Common CloudFormation Errors, and Common Solutions For Them
Know how to fix what breaks
In the world of tech, in any niche, it is a well known fact that things will and do break. No matter how good you are or how well you check over your work there are times where things will not go according to plan. This is the entire reason different deployment strategies exist, so that when mistakes are made it does not cause disruptions elsewhere.
One of the best practices you can do to avoid mistakes as much as you can, is to automate as many processes as possible. Computers are much less likely to commit errors than a human who didn’t get good sleep last night and doesn’t function optimally until they have had at least 2 cups of coffee.
In the world of AWS, this can be accomplished with nifty tools called CloudFormation templates. In a nutshell, CF templates allow you to define all elements of what resources you would like to provision (how much, how large, upon what conditions being met, in which region, etc.). Another nice thing is that templates, when formatted properly, are largely reusable so you don’t have to waste time creating them over and over (and subsequently, cause more errors by doing such repetitive work).
However as nice as CloudFormation and its templates are, like with anything else there are errors that you will run in to. I would like to run through a couple of them and also give you some common solutions to them so that when you do see them, you are able to resolve them much quicker.
Generic error messages you will get
At face value, upon deploying your new or updated cloud formation stack, there are a handful of errors you could potentially receive:
- UPDATE_ROLLBACK_IN_PROGRESS
- UPDATE_ROLLBACK_FAILED
- ROLLBACK_IN_PROGRESS
- ROLLBACK_FAILED
- UPDATE_FAILED
- DELETE_FAILED
The errors about being in progress are normal, but annoying. However, failures are something to be more concerned about. A Rollback or Update failed usually requires a stack deletion, and an outright Delete failed is about as bad as it gets. A Delete failed most of the time will require you to contact AWS support to request a hard delete for the stack. However once this occurs you will still need to manually clean up the associated resources. Your best bet to track them down would be to reference the templates being used in your stack.
For your information, CloudTrail can be further utilized to get more detailed information on what exactly is the problem, but that is a topic for another day. For now I would just like to give you some common solutions that you can run through and check that will hopefully save you some time.
- Syntax and formatting
This may be the most common error, but luckily it is easily resolvable. Templates can be in either YAML or JSON format, and a format error just means that there is something syntactically off, it may be as simple as a misplaced bracket, comma, or indent. CloudFormation will generally tell you what line the error is on as well, so if you have relatively complex templates you do not have to dig forever to find the problem.

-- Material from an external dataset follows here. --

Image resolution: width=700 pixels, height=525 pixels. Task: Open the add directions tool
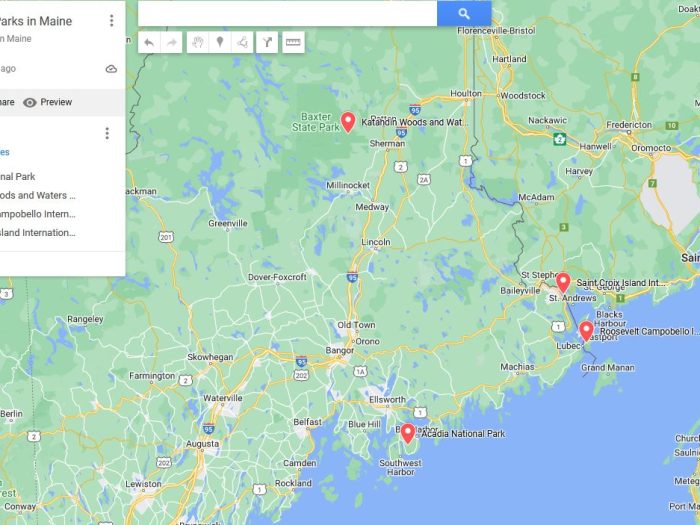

2. Missing required permissions
Templates are most of the time going to references multiple services that will work with and communicate with each other, however it is easy to forget that they require permissions to do so. The fix could be as easy as adding in a role or equivalent permission. For example you may have a Lambda function that you want to write to a database, but if that Lambda function doesn’t have access to your DB then an error will be thrown. To satisfy the principle of least privilege, it can be helpful in this case to give admin access to Lambda so it works and then systematically strip away permissions that are not needed, until you are left only with what is needed to make it work.
3. Dependency errors
With more complex architectures, there will come a time where certain resources require other resources to be created first. For example if you have some EC2 instances designated for a private subnet, you first will want to make sure that the VPC and the private subnet exist, otherwise it will fail. You can use the DependsOn attribute to specify the ID of a resource that needs to be created prior to starting this tagged resource. A tip to help you visualize what needs to be created and when is to use a visual planning tool (I personally prefer CloudCraft) before you get started deploying too many complex templates.
4. Region Specific Resources
Unfortunately some AWS resources are region specific, so it is hard to recycle templates and deploy them to another region as they currently are. Another limitation here is that perhaps some of your EC2 instances are using a particular AMI, however AMI’s are also region specific. In this case it does take a little work to copy your AMI to another region, but it can be done.
5. Resource limit reached
This can happen again in more complex architectures, where you have a large chunk of the same type of service resource being deployed in the same region. For example, EC2 has a limit of 20 instances per region, so if you hit this error you need to either start working in a different region, or you can contact AWS support to request a higher limit. You will need to provide them with information about how many you are expecting to need and within which region.
Hopefully this helps save you some time when deploying and updating CloudFormation stacks via templates. As with anything else tech related though there are a ton of other things that could potentially go wrong, so these issues are just the tip of the iceberg.
Luckily AWS has great documentation and FAQs out there so I would highly recommend plugging away at them for more solutions, as well as enabling CloudTrail (if you aren’t opposed to spending a little extra to save yourself some troubleshooting headaches) to help solve your problems.
As always, best of luck in your continued journey through Cloud Computing.